The company said the brand shift “reflects the company’s broad commitment and expertise in pioneering the development of bioengineered organ implants for the esophagus, bronchus and trachea.”
“The Biostage name change reflects the evolution of our focus from commercializing bioreactors and research tools to the pioneering development of bioengineered organ implants for the esophagus, bronchus, and trachea. We have changed our company name to Biostage to better communicate and differentiate our new Cellframe technology and strategic direction,” CEO Jim McGorry said in a press release.
Holliston, Mass.-based Biostage said the new name integrates both its biotechnology focus on implants that provide staging for the body’s innate healing utilizing its Cellframe technology platform.
The company’s Cellframe tech platform features biocompatible scaffolds that are seeded with a patient’s stem cells to create Cellspan implants for treating conditions of the esophagus, trachea and bronchus.
“Cellframe employs a process in which the patient’s own stem cells are taken from a simple adipose/fat tissue biopsy, the cells are first isolated, expanded and then seeded onto a proprietary biocompatible scaffold that mimics the natural dimensions of the damaged organ. After incubation in our proprietary bioreactor, the Cellspan implant is ready to be implanted. Cellspan implants are designed to deliver the necessary cues for triggering, guiding, and modulating the regenerative process,” McGorry said.
Biostage said it plans to file an investigational new drug app with the FDA in late 2016 as it seeks to initiate clinical trials of its tech pltform in humans. The company is expanding the preclinical testing of its Cellspan esophageal implants in collaboration with the Mayo Clinic to support its IND app.
“Biostage is the result of a nearly two-year corporate transformation that centered on people, research, and technologies. We put in place a deeply experienced management team and board of directors to effectively lead our team of cell biology experts, materials scientists, and engineers to develop and pursue a clearly-defined set of research, regulatory, and commercialization goals. Biostage has also expanded its research partnership base to cost-effectively add technology resources critical to our success. Collectively, these efforts allow Biostage to pursue a new approach to restoring function to damaged organs for patients who deserve better clinical solutions and improved outcomes,” McGorry said.

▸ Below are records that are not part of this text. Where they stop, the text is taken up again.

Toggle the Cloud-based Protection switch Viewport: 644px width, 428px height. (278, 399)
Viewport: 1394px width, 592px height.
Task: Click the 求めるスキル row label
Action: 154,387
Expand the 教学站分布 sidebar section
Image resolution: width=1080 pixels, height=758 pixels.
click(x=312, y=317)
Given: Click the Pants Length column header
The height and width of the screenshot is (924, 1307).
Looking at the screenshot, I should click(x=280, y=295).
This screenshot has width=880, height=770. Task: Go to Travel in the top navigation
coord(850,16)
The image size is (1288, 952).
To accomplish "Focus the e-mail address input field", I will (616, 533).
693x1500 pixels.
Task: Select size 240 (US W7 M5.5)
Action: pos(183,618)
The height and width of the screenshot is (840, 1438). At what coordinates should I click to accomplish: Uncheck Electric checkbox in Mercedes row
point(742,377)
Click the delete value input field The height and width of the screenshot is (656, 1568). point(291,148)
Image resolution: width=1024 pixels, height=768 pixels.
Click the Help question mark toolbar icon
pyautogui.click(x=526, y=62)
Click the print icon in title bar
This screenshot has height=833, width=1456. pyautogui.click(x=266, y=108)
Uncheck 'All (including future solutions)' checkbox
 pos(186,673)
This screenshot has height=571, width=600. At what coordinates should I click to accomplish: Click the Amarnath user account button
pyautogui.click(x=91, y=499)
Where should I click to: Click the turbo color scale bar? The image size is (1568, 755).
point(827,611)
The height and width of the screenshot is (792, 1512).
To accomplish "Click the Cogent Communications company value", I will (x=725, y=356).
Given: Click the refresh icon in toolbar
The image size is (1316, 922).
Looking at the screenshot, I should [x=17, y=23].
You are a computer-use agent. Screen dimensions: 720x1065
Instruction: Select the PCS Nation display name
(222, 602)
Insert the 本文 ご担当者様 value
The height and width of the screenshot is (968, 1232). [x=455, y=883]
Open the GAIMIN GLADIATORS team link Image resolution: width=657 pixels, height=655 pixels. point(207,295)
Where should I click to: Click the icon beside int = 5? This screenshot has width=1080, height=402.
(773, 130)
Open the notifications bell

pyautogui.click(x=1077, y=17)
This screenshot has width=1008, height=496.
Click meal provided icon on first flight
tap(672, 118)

The company said it expects to update on its preclinical research collaborations in the middle of the 2nd quarter of 2016.
Last November, Jim McGorry, CEO of Biostage, said he’s ready to right the ship by expanding its regenerative trachea tech into both the bronchus and esophagus.
McGorry has been the CEO of Biostage for 4 months, and told the Boston Business Journal he’s preparing to turn the company’s stock slide around.
The reins were passed to McGorry from former CEO David Green earlier this year as the company said it was seeking a chief exec had the experience to guide the company through clinical trials and product launches.